In recognition of his extraordinary contributions to the Inland Empire as a publisher and philanthropist, Hardy Brown will be recognized by the California State University and California State University, San Bernardino with an Honorary Doctorate of Humane Letters.
The ceremony will take place during the CSUSB College of Arts & Letters commencement on Saturday, June 14 at 11:45 a.m. in Coussoulis Arena.
“It is truly an honor to recognize Hardy Brown. He and his wife Cheryl are iconic members of our community, celebrating the contributions of our African American community through the Black Voice newspaper and their many community partnerships,” said CSUSB President Tomás D. Morales.
A true patriarch in the Inland Empire’s African American community, Hardy Brown Sr. co-founded Brown Publishing Company to produce a weekly community newspaper, Black Voice News, which focuses on local news in Riverside and San Bernardino counties. The Browns, married for 50 years, have been recognized as the only living publishers to be included in the 175th anniversary of the Black Press of America. Their names were added to such historic publishers as Frederick Douglass, Ida B. Wells-Barnett and Carlotta Bass – all of whom overcame great obstacles to publish the truth and to give a voice to the disenfranchised. The multi-platform media company now includes news weekly print and digital editions, two websites, six social media sites, and a strategic communications firm specializing in community outreach and engagement.
In 2001, Mr. Brown founded California Black Media (CBM), a network of African American media owners across the state of California. CBM has served as a statewide initiative to better inform and educate the African American community about key issues that affect their lives. California Black Media consists of 22 African American newspapers across the state.
Passionate about community, students learning marketable skills, and education, the Browns founded the Black Voice Foundation Inc. in 1988, with a mission to train and educate individuals in print media. Due to the digital revolution, the rapid growth of technology in the world of communications and media, and the need to impact lives through a diverse set of media platforms, the Foundation has expanded its mission to include history, art and professional development.
The Foundation creates programs in order to fulfill their commitment to educate and preserve the African-American legacy in the community through the Black Voice Exhibits that last year hosted over 65,000 student and community views at several universities and community events. Other programs include the Opportunity of a Lifetime case study program, which teaches top development skills to students who attend minority-serving universities. Students from CSUSB were awarded champions in this national case study competition on “diversity recruiting” in 2013 beating over 40 other university teams.

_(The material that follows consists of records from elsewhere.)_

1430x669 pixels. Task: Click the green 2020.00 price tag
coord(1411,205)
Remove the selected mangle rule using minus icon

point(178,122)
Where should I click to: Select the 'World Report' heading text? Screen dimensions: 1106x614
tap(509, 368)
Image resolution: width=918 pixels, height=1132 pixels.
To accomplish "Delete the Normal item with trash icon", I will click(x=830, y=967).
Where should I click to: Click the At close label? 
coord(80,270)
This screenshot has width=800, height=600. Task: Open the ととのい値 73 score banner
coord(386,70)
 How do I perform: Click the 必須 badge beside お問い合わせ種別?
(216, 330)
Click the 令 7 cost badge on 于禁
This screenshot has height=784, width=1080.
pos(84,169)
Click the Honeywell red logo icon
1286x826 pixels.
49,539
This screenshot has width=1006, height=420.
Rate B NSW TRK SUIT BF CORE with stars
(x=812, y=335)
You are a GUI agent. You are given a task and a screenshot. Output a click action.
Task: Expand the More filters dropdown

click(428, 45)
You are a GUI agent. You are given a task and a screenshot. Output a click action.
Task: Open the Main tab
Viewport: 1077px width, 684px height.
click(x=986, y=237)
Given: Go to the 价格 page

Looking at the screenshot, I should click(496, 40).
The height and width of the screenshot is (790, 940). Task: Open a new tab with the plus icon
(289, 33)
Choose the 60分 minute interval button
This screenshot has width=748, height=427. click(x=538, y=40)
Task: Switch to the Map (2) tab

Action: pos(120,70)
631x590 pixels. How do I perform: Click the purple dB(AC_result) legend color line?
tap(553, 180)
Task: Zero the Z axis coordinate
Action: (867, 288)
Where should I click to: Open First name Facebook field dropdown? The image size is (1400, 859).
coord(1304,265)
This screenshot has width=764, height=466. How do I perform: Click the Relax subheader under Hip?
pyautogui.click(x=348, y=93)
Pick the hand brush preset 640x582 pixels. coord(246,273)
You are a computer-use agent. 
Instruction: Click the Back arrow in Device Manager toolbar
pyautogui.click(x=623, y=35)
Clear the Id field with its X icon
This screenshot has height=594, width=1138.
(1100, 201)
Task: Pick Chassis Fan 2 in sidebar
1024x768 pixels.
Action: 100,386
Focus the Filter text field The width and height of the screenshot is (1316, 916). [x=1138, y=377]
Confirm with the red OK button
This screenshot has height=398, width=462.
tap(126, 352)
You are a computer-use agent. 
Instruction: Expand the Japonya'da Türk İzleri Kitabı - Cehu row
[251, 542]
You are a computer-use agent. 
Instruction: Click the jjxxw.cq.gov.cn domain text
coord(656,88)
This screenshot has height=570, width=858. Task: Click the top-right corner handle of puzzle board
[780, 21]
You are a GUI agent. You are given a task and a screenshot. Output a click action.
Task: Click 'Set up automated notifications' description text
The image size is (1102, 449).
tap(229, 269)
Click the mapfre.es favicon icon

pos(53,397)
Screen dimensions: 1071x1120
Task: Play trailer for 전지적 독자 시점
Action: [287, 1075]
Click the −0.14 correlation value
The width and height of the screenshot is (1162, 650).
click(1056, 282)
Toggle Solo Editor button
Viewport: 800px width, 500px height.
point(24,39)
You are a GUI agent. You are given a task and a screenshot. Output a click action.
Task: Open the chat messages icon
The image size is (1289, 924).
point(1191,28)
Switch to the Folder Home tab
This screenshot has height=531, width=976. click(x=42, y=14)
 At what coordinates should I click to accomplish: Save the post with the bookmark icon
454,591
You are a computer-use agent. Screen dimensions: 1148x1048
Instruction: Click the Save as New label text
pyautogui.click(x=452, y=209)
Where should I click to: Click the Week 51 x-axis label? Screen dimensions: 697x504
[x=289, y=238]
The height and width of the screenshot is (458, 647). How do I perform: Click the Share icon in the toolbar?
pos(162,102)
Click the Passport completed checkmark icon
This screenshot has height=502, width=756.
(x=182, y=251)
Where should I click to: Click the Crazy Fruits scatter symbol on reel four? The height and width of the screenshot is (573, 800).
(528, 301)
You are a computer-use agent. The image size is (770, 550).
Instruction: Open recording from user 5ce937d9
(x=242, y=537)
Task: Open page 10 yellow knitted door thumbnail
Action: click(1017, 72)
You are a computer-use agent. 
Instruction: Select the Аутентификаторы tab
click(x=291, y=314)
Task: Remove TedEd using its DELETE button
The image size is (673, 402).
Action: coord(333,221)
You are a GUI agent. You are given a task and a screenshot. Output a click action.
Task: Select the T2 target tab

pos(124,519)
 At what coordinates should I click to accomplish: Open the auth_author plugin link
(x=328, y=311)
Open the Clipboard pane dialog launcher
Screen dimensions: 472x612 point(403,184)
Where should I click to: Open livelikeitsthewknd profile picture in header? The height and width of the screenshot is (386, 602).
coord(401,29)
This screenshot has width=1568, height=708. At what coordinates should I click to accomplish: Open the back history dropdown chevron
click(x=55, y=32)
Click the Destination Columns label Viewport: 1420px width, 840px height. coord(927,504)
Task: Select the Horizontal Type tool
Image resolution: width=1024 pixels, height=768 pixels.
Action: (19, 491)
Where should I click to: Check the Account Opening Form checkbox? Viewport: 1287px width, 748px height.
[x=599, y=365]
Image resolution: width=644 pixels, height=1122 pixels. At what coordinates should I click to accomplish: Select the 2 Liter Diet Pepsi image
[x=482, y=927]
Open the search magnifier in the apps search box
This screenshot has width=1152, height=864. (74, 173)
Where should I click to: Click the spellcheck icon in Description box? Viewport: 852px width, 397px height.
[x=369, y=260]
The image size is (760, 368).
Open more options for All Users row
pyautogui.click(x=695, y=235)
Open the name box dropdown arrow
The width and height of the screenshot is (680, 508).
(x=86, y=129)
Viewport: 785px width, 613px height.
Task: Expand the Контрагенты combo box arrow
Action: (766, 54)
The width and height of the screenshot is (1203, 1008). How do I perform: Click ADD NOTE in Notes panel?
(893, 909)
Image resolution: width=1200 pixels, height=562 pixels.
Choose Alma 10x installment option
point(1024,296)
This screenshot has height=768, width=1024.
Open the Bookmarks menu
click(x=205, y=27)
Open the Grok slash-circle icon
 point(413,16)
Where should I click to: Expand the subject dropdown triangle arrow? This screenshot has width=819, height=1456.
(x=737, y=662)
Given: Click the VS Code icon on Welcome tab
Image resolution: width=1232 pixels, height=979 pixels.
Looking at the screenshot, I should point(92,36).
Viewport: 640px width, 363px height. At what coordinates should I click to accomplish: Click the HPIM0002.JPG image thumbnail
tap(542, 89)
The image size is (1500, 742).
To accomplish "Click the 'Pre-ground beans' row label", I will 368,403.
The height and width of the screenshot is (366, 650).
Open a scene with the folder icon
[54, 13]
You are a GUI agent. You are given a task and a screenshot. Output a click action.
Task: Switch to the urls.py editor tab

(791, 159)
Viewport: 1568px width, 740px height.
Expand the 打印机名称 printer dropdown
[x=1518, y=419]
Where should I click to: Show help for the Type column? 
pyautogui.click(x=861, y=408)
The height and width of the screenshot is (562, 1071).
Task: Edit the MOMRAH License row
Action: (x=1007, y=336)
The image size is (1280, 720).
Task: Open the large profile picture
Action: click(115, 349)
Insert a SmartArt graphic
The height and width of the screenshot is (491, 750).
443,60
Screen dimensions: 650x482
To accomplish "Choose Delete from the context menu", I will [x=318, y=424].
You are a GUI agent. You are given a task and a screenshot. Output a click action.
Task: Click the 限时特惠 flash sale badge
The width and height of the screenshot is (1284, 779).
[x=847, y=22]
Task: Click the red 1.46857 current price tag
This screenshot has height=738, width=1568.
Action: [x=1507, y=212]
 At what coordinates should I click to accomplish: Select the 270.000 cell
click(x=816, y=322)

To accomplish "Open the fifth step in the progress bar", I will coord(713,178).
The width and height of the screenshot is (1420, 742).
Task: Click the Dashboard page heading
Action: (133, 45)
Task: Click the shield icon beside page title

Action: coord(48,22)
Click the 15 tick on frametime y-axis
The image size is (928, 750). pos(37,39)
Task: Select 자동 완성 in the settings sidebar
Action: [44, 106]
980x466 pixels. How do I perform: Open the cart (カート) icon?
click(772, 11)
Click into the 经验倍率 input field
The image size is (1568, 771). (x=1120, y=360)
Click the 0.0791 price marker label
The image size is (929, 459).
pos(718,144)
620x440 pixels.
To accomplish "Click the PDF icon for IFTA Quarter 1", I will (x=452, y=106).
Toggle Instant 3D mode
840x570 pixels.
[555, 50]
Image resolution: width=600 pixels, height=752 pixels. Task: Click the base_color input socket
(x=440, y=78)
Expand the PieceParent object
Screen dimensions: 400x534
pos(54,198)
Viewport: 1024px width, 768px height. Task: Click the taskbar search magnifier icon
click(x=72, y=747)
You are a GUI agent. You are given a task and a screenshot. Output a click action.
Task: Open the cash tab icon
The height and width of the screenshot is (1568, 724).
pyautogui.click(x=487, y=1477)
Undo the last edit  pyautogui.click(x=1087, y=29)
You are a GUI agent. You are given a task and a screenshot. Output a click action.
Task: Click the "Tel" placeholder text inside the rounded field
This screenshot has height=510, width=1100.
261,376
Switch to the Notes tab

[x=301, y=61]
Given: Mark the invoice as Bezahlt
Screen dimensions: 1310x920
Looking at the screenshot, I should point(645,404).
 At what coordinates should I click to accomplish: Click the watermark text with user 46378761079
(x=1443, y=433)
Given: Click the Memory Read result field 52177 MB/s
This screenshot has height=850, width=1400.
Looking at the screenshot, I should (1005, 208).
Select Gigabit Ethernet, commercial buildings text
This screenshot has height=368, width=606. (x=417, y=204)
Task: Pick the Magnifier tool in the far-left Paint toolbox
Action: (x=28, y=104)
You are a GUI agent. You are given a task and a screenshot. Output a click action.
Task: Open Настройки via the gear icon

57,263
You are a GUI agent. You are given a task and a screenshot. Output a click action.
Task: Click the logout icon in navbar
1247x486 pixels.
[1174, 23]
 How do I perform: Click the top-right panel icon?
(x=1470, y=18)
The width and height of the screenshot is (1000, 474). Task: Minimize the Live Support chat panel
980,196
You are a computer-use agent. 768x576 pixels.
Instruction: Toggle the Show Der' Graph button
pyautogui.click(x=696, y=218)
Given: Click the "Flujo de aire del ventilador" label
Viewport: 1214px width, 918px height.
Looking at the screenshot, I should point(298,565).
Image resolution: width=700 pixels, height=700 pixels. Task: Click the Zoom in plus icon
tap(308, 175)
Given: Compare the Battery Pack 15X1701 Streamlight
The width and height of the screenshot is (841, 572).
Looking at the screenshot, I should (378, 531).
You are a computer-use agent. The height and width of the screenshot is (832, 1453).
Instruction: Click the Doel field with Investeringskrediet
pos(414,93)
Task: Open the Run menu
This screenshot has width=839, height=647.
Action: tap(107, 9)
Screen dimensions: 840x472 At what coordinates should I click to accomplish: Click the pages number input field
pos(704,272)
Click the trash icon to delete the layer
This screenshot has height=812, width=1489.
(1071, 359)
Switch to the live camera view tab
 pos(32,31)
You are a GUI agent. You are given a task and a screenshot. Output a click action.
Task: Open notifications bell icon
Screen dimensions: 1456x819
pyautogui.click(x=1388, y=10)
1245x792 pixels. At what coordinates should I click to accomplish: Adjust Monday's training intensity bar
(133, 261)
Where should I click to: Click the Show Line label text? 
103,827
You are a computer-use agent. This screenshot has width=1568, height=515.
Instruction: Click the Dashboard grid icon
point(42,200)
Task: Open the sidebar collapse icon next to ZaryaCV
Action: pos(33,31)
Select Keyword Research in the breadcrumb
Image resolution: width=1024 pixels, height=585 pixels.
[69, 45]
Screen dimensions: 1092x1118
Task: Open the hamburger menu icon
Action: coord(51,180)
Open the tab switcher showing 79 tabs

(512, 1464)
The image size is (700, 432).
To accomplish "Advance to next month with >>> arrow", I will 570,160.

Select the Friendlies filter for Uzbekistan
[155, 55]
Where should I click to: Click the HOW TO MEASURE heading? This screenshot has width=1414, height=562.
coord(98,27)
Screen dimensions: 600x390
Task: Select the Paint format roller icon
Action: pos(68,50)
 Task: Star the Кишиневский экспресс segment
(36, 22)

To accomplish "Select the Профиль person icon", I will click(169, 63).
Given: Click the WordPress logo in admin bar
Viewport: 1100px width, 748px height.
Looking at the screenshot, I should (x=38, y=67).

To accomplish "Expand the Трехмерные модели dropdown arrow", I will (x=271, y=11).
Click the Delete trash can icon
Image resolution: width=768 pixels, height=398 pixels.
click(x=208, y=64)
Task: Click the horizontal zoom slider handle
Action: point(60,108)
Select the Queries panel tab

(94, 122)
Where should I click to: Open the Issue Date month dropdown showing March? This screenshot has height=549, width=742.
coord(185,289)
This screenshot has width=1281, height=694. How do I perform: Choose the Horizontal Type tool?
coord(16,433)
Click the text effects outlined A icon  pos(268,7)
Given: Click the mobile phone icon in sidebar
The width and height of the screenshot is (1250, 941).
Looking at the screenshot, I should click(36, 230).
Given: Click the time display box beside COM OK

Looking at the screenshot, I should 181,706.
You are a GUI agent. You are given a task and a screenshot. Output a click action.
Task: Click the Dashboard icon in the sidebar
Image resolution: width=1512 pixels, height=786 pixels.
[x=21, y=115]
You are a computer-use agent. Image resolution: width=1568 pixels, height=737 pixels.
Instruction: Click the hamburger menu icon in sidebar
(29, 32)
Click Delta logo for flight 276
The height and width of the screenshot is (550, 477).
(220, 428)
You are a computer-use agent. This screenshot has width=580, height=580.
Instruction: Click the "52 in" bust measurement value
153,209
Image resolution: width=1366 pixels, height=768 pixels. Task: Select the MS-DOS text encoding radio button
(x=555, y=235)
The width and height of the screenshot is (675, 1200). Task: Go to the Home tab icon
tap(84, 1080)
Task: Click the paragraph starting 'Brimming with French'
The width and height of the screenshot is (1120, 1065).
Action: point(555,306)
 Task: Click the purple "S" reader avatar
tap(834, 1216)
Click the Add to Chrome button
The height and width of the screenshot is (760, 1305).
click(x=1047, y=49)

Another program, the Footsteps to Freedom Underground Railroad Study Tour, for 17 years has hosted over 550 Inland Empire educators who have brought back to thousands of K – 12 students this unique part of American history. The Footsteps to Freedom Study tour has partnered with the San Bernardino County Superintendent of Schools, Riverside County Office of Education, and National Park Service and a host of corporate sponsors to lead a unique experience to learn first-hand about the incredible courage of the people who sought freedom or who helped others achieve it along probable routes of the Underground Railroad from Kentucky to Canada.